Each chain has a ConversationSummaryBufferMemory object summarizing the respective “conversations.” The thought chain summarizes the thoughts into a rank-ordered academic needs list that gains specificity and gets reprioritized with each student input. The response chain summarizes the dialogue in an attempt to avoid circular conversations and record learning progress.

We’re eliciting this behavior from prompting alone. Relying on extensive experience in education, both in private tutoring and the classroom. We crafted pedagogically-sound example dialogues that sufficiently demonstrated how to respond across a range of situations.

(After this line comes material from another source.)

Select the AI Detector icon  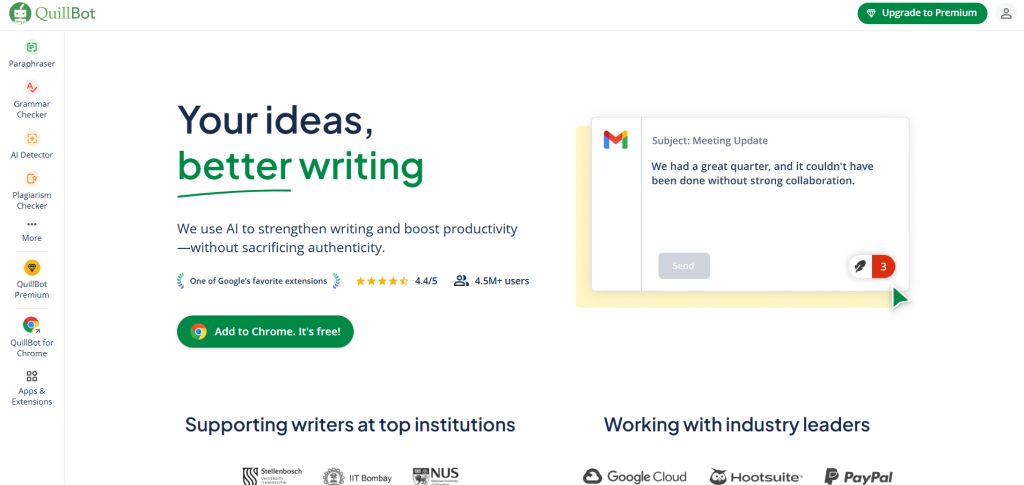(x=32, y=138)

Take for example a situation where the student asks directly for an answer. Here’s our instance’s response compared to Khanmigo’s:

Khanmigo chides, deflects, and restates the question. Tutor-GPT levels with the student as an equal—it’s empathetic, explains why this is a worthwhile task, then offers support starting from a different angle…much like a compassionate, effective tutor. And note the thought that also informed its response — an accurate imputation of the student’s mental state.

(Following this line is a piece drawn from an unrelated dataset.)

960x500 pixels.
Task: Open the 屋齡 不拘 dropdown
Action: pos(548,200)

And even when given no excerpted context and asked about non-textual material, it’s able to converse naturally about student interest:

Notice how it reasons it should indulge the topic, validate the student, and point toward (but not supply) possible answers. Then the resultant responses are ones that do this and more, gently guiding toward a fuller comprehension and higher-fidelity understanding of the music.

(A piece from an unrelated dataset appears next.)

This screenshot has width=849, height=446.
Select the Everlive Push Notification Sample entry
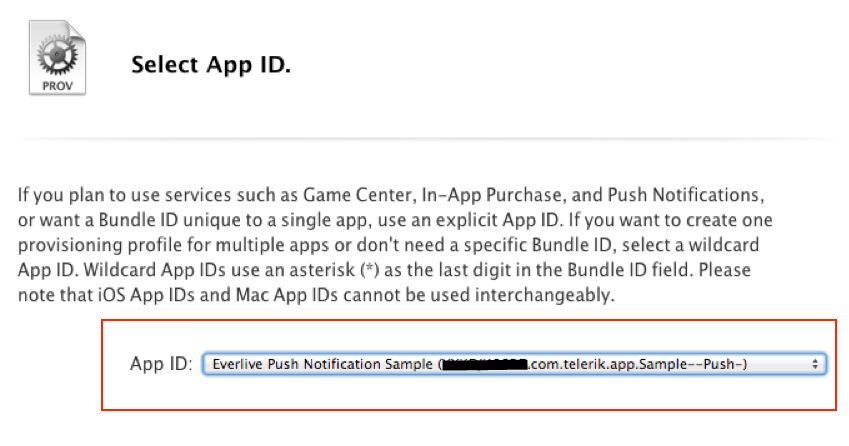click(x=320, y=365)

Aside from these edgier cases, it shines doing what it’s explicitly designed for: helping students understand difficult passages (from syntactic to conceptual levels) and giving writing feedback (especially competent at thesis construction). If you like, take it for a spin.

Ultimately, we hope open-sourcing will allow anyone to run with these elicitations and prompt to expand its utility to support other domains. We’ll be doing more work here too.

Bloom & Agentic AI

This constitutes the beginning of an approach far superior to just slapping a chatbot UI over a content library that’s probably already in a base model’s pre-training.

After all, if it were just about content delivery, MOOCs would’ve solved education. We need more than that to reliably grow rare minds. And we’re already seeing these metaprompting techniques excel at promoting synthesis and creative interpretation within this narrow utility.

But to truly give students superpowers and liberate them from the drudgery that much of formal education has become, we needs to go further. Specifically, agents need to both proactively anticipate the needs of the user and execute autonomously against that reasoning.

They need to excel at theory of mind, the kind of deep psychological modeling that makes for good teachers. In fact, we think that lots of AI tools are running up against this problem too. So what we’re building next is infrastructure for multi-agent trustless data exchange. We think this will unlock a host of game-changing additional overhung capabilities across the landscape of artificial intelligence.

If we’re to realize a world where open-source, personalized, and local models are competitive with hegemonic incumbents, one where autonomous agents represent continuous branches of truly extended minds, we need a framework for securely and privately handling the intimate data required to earn this level of trust and agency.